Thursday, April 5, 2012

Braveheart





















It was said long ago that there was a king named Melchizedek. "Without father or mother, without genealogy..."(Hebrrews 7:3). Hence "Mel" became my father's favorite name for the stray dogs he adopted, which were of uncertain parentage. And Melchizedek represented a holy order for those priests born outside of the ordinary way. As Isaiah wrote once, "Sing, O barren woman....because more are the children of the desolate woman than of her who has a husband." And John writes of "...children born not of natural descent, nor of human decision or a husband's will, but born of God." So Abraham becomes the father of many nations in a very unexpected way. By the Spirit, not the flesh. The whole ancient patriarchal system was overturned. And life could once again spring from outside the pre-programmed systems of control, where destinies were determined by a look at the genitals: circumcised, or not; male, or not.

Today I exercised my own "high priesthood" in my home and farm, as my housemates and farmmates often do towards me. Today I buried Braveheart. This kitten, probably predestined by some defect to die, which the mother could tell, though she and I and my daughters worked together restore it, struggled for two days to hang on to life. I held the newborn creature in my hands, warming it, and was awed by the inner strength. Here was life! It was brief, and yet, so full. We had to try. Watching, feeding it a drop at a time, cleaning it.

"You are a priest forever". I say to Braveheart's grave.
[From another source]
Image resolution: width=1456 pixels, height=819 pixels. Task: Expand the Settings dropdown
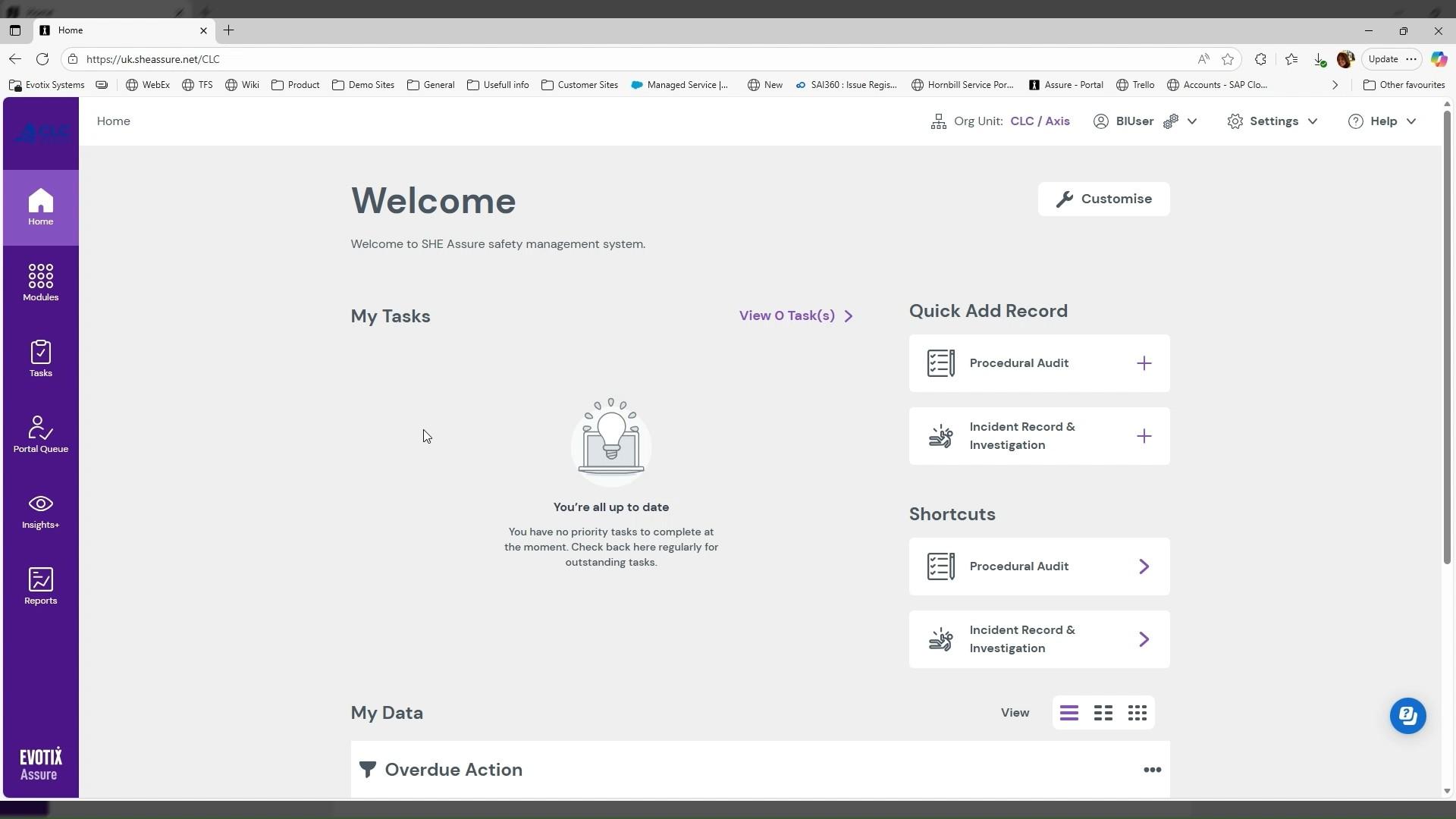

A sacrament of the Creator's eternal gift of life that shows us the way to love. And I go about my life, and try to remember to carry on this priesthood of foundlings, we who have been brought into the glorious basileia of God by the second Adam, but first born back from among the dead. We bury the dead- the dogs, chickens and cats- and bless the profane, making it holy. Even shit is holy, composted and returned to earth to bless the trees and flowering herbs, the grains and vines, the making of bread and wine for the Lord's own table, where it is again blessed and made holy in the unending continuum of priesthoodness. So holy, that children skip and run after receiving. And babies babble the Gospel anew to bereaved widows.